Stored records:
★ ★ ★ ★ ★

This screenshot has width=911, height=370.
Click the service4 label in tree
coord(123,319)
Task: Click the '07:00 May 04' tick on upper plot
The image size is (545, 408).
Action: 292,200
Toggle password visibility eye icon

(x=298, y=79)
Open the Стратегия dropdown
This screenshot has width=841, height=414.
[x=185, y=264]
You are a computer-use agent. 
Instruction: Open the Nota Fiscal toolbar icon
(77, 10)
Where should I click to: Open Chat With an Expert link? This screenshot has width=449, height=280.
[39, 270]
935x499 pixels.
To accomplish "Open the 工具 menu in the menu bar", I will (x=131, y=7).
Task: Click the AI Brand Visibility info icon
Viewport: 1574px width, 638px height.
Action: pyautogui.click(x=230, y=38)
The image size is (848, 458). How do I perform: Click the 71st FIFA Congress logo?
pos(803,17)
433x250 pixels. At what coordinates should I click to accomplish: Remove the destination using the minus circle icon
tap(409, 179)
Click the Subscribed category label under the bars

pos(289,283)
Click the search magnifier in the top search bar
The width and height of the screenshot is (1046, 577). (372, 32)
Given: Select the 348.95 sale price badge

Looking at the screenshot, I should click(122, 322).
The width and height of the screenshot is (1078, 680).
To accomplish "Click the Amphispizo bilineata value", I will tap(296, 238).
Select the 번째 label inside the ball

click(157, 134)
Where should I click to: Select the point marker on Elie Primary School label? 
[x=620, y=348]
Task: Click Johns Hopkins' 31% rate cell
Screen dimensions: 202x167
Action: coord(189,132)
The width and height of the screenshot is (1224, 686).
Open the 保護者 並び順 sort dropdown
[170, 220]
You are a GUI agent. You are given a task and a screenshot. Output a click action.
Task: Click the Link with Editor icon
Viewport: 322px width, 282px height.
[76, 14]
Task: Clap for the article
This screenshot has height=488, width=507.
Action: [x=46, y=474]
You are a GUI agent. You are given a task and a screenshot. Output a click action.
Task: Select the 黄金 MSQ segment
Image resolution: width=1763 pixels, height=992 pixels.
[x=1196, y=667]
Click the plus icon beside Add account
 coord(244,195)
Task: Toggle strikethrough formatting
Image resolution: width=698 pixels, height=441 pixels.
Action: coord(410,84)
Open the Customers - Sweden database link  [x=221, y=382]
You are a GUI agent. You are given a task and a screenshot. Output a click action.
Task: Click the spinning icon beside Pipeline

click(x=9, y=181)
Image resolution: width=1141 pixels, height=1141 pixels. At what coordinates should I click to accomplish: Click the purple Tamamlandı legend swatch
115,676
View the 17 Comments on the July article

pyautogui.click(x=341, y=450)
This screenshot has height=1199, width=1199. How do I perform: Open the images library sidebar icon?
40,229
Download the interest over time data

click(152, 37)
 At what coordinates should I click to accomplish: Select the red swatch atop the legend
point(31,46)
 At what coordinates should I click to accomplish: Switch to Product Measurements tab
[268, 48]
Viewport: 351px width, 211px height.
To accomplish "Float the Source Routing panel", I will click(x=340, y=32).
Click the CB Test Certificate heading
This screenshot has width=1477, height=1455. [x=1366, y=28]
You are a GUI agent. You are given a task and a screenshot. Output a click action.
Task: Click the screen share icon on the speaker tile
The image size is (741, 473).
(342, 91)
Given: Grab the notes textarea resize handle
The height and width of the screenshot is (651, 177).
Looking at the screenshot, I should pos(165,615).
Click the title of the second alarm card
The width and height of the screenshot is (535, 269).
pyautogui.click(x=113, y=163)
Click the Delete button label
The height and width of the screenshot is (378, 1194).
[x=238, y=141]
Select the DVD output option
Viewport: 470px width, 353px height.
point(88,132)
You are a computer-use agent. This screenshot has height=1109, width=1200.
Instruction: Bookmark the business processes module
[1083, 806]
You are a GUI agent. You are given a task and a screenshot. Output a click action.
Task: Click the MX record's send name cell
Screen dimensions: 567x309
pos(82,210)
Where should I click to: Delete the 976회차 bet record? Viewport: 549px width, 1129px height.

★ ★ ★ ★ ★

§ **What is required**
The output should restate the data exactly, with no line missing.

§ **Written answer**
This screenshot has width=911, height=370.
Click the service4 label in tree
coord(123,319)
Task: Click the '07:00 May 04' tick on upper plot
The image size is (545, 408).
Action: 292,200
Toggle password visibility eye icon

(x=298, y=79)
Open the Стратегия dropdown
This screenshot has width=841, height=414.
[x=185, y=264]
You are a computer-use agent. 
Instruction: Open the Nota Fiscal toolbar icon
(77, 10)
Where should I click to: Open Chat With an Expert link? This screenshot has width=449, height=280.
[39, 270]
935x499 pixels.
To accomplish "Open the 工具 menu in the menu bar", I will (x=131, y=7).
Task: Click the AI Brand Visibility info icon
Viewport: 1574px width, 638px height.
Action: pyautogui.click(x=230, y=38)
The image size is (848, 458). How do I perform: Click the 71st FIFA Congress logo?
pos(803,17)
433x250 pixels. At what coordinates should I click to accomplish: Remove the destination using the minus circle icon
tap(409, 179)
Click the Subscribed category label under the bars

pos(289,283)
Click the search magnifier in the top search bar
The width and height of the screenshot is (1046, 577). (372, 32)
Given: Select the 348.95 sale price badge

Looking at the screenshot, I should click(122, 322).
The width and height of the screenshot is (1078, 680).
To accomplish "Click the Amphispizo bilineata value", I will tap(296, 238).
Select the 번째 label inside the ball

click(157, 134)
Where should I click to: Select the point marker on Elie Primary School label? 
[x=620, y=348]
Task: Click Johns Hopkins' 31% rate cell
Screen dimensions: 202x167
Action: coord(189,132)
The width and height of the screenshot is (1224, 686).
Open the 保護者 並び順 sort dropdown
[170, 220]
You are a GUI agent. You are given a task and a screenshot. Output a click action.
Task: Click the Link with Editor icon
Viewport: 322px width, 282px height.
[76, 14]
Task: Clap for the article
This screenshot has height=488, width=507.
Action: [x=46, y=474]
You are a GUI agent. You are given a task and a screenshot. Output a click action.
Task: Select the 黄金 MSQ segment
Image resolution: width=1763 pixels, height=992 pixels.
[x=1196, y=667]
Click the plus icon beside Add account
 coord(244,195)
Task: Toggle strikethrough formatting
Image resolution: width=698 pixels, height=441 pixels.
Action: coord(410,84)
Open the Customers - Sweden database link  [x=221, y=382]
You are a GUI agent. You are given a task and a screenshot. Output a click action.
Task: Click the spinning icon beside Pipeline

click(x=9, y=181)
Image resolution: width=1141 pixels, height=1141 pixels. At what coordinates should I click to accomplish: Click the purple Tamamlandı legend swatch
115,676
View the 17 Comments on the July article

pyautogui.click(x=341, y=450)
This screenshot has height=1199, width=1199. How do I perform: Open the images library sidebar icon?
40,229
Download the interest over time data

click(152, 37)
 At what coordinates should I click to accomplish: Select the red swatch atop the legend
point(31,46)
 At what coordinates should I click to accomplish: Switch to Product Measurements tab
[268, 48]
Viewport: 351px width, 211px height.
To accomplish "Float the Source Routing panel", I will click(x=340, y=32).
Click the CB Test Certificate heading
This screenshot has width=1477, height=1455. [x=1366, y=28]
You are a GUI agent. You are given a task and a screenshot. Output a click action.
Task: Click the screen share icon on the speaker tile
The image size is (741, 473).
(342, 91)
Given: Grab the notes textarea resize handle
The height and width of the screenshot is (651, 177).
Looking at the screenshot, I should pos(165,615).
Click the title of the second alarm card
The width and height of the screenshot is (535, 269).
pyautogui.click(x=113, y=163)
Click the Delete button label
The height and width of the screenshot is (378, 1194).
[x=238, y=141]
Select the DVD output option
Viewport: 470px width, 353px height.
point(88,132)
You are a computer-use agent. This screenshot has height=1109, width=1200.
Instruction: Bookmark the business processes module
[1083, 806]
You are a GUI agent. You are given a task and a screenshot. Output a click action.
Task: Click the MX record's send name cell
Screen dimensions: 567x309
pos(82,210)
Where should I click to: Delete the 976회차 bet record? Viewport: 549px width, 1129px height.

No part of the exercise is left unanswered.